Although high-fiber diets have potential benefits regarding weight loss [
41], our findings of lower BMI among both men and women in the higher quintiles of common Brazilian should be interpreted with caution. Previous analyses have shown that the common Brazilian pattern was more likely to be followed by subjects with low socioeconomic status (SES) [
20]. However, SES was identified as an effect modifier on the relationship between obesity and gender [
42] among the members of this cohort, i.e., lower SES was shown to be a protective factor against obesity in men and a strong risk factor among women, in comparison with higher SES. Although our multivariate models were adjusted for SES characteristics, physical activity, and energy intake for both genders, there may have been other potential confounders associated with CVD risk factors and with dietary patterns that might be different in men and women, for which we were unable to adjust.

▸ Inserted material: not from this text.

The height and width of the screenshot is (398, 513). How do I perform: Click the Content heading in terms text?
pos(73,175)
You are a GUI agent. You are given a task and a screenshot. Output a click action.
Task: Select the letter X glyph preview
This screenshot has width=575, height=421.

Some points need to be addressed. We focused our analysis on the dietary pattern approach, because we believe that this is more closely related to real life, in which people eat meals consisting of a variety of foods instead of single nutrients. In this approach, both known and unknown interactions between nutrients are taken into account [
2]. Another point relates to the nature of the two dietary patterns investigated: the common Brazilian pattern might be regarded as home-prepared food, in contrast to the manufactured foods that characterize the processed food pattern. In general, these patterns showed opposite associations: the former showed mainly healthier trends and the latter mainly showed harmful trends with regard to CVD risk factors.

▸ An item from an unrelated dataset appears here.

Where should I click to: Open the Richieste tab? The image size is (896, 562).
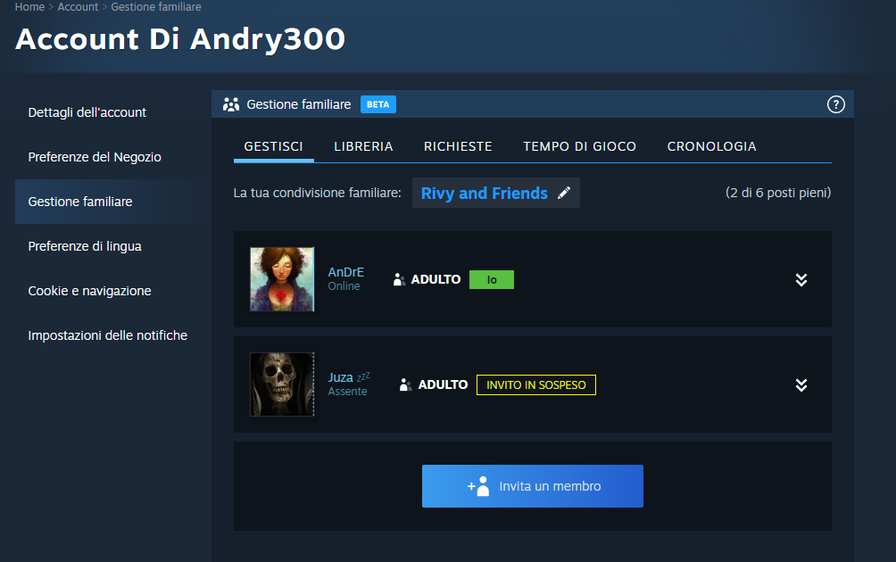pos(458,146)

Finally, our study had some methodological limitations. First, we performed a cross-sectional analysis, although the subjects belong to a birth cohort study and have been followed for almost 25 years. Complete data on diet and biomarker information were collected only during the eighth follow-up in 2004–2005. Reverse causality might be present in our results, but we supposed that lipid profiles or blood pressure levels were unknown among young adults by themselves, and consequent changes to their diet would not be expected. The exception was with regard to dietary habits and anthropometric, which might have accounted for our findings among women. Secondly, we assessed the nutrient components based on the Brazilian Food Composition Table (TACO) [
22], and in the cases of foods not found in the Brazilian table, we used the USDA National Nutrient Database for Standard Reference as an alternative [
23]. However, few specific foods were missing from these tables. In addition, imprecise dietary measurements could potentially have influenced our findings, but in fact, random errors in diet measurements might lead to a lack of association, but not the reverse.
In conclusion, our findings suggest that diet has an important role in health from early adulthood onwards. The common Brazilian pattern showed generally healthier trends regarding CVD risk factors, but improvements to the nutritional quality of this dietary pattern appear to be desirable and deserve further investigation.